As I write this blog post it is one week before it will go to publication. I am writing early as I will be away next week when you receive this newsletter. In the newsletter plan it is the request week and this week I am not sending you a new recipe but answering a request that I often get. What are your favourite things to cook Veet? 
I’m choosing to answer this publicly as it feels very apt to do so as I will be away celebrating my fiftieth birthday.  I am beyond excited to be turning fifty and so happy to be celebrating with my beloved on a holiday in New Zealand. My parents sent me an early card and gift and asked me to open it prior to leaving and this is one beautiful thing that my dad and mum wrote in my card; 
A lot happened in 1969. Sesame Street was first broadcast on TV. Man stepped on the moon for the very first time. The Carpenters made hit after hit and then on the day you were born ‘the angels got together and decided to create a dream come true, they sprinkled moon dust on your hair of gold and star light in your eyes of blue.’ And so Veet our beautiful daughter was born.
What beautiful words to read from my dad and mum. No wonder I love the Carpenter’s music and I feel like it is true, angels did sprinkle moon dust on my hair and starlight in my eyes as I so far have had a very blessed life. I was born to parents who loved me, I was gifted with a fabulous younger brother and had an extended family I adored. I met my bestie when I was eleven and still have her as my friend today (Ms. Penny Curtis) I have her family as my family. I remain friends with my University friends, Lisa, Pandora and Claire who I studied with almost three decades ago.
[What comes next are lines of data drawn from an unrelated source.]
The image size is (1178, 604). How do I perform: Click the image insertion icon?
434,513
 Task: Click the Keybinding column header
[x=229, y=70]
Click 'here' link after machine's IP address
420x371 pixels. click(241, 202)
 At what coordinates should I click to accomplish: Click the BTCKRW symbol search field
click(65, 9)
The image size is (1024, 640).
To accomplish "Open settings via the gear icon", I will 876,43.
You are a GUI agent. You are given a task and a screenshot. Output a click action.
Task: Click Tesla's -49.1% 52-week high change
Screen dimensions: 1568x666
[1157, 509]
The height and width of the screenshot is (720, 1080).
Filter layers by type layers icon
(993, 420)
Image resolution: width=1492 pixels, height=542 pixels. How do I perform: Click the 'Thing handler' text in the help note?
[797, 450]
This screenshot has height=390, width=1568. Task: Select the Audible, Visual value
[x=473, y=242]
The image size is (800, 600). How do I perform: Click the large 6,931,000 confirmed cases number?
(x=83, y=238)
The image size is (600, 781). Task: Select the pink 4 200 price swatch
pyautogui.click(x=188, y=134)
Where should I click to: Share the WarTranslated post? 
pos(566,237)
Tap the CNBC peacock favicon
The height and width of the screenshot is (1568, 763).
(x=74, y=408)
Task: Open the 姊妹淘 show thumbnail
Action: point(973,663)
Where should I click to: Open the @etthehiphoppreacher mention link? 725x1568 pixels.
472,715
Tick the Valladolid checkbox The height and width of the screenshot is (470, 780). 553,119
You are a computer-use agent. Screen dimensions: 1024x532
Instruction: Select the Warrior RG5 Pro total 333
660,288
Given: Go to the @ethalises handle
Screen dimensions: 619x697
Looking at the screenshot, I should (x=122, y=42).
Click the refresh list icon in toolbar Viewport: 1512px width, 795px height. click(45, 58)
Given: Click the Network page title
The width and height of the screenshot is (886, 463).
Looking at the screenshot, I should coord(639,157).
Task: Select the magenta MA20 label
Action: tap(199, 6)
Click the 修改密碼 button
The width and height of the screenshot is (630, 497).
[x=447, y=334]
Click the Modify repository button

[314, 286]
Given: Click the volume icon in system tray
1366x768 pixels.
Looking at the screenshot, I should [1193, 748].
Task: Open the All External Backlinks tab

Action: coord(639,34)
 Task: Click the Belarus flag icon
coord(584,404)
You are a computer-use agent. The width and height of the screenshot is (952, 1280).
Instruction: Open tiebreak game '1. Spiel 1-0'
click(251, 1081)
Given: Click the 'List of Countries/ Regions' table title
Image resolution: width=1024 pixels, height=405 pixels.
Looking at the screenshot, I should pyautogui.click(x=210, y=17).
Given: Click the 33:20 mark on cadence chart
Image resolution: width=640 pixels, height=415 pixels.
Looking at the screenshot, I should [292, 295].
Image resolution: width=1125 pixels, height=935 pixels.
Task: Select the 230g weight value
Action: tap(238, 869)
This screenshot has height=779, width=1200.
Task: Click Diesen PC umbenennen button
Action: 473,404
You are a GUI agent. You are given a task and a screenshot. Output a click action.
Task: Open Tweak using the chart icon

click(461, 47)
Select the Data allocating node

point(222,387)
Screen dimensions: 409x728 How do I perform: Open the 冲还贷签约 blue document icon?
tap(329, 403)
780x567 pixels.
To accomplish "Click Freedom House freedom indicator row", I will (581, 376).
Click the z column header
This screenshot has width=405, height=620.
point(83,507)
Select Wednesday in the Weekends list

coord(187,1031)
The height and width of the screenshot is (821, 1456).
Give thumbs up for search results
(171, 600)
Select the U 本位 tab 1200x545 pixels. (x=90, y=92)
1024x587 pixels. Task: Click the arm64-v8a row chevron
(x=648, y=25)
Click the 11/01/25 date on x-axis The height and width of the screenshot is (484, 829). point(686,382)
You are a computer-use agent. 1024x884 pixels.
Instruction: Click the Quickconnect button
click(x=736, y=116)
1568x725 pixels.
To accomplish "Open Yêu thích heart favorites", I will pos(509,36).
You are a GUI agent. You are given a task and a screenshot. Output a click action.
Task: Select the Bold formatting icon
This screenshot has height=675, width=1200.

I have a beloved partner of eighteen years, Makrand.  I have so many beautiful friends including my vegan friend Jyoti who I don’t know what I would do without. I constantly meet incredible people through the courses I facilitate and I have a spiritual path with daily meditation.
In addition I live an ethical life and am a very happy vegan, knowing that I am making a difference in the world. Of course over the fifty years not everything has been rosy all the time but I do feel like I have been gifted a very blessed life and I am all prepared to keep on living this way for the next 58 years. I am excited. I am also grateful that you all are subscribed to my weekly blogs to keep me writing and sharing recipes.
So this week in dedication to my first 50 years I will make this blog post about me and share links to all my favourite blog post recipes. I will mark next to them the ones that I think will be super for you to make for Christmas.


Green Papaya Salad 

(Great for Christmas Lunch) 

Sprouted Green Eggs

(Great for Christmas breakfast) 


Crispy Oven Potatoes 

(Great for Christmas)

Spiced Chickpeas 

(Great for Christmas snacks) 


Tempeh Salad


Spaghetti Carbanara

(Could be good for Christmas as spaghetti is good for any time) 
# If you make this recipe please share on facebook or instagram to #veetsvegancookingschool

Why participate in a Cooking Course with Veet (me)?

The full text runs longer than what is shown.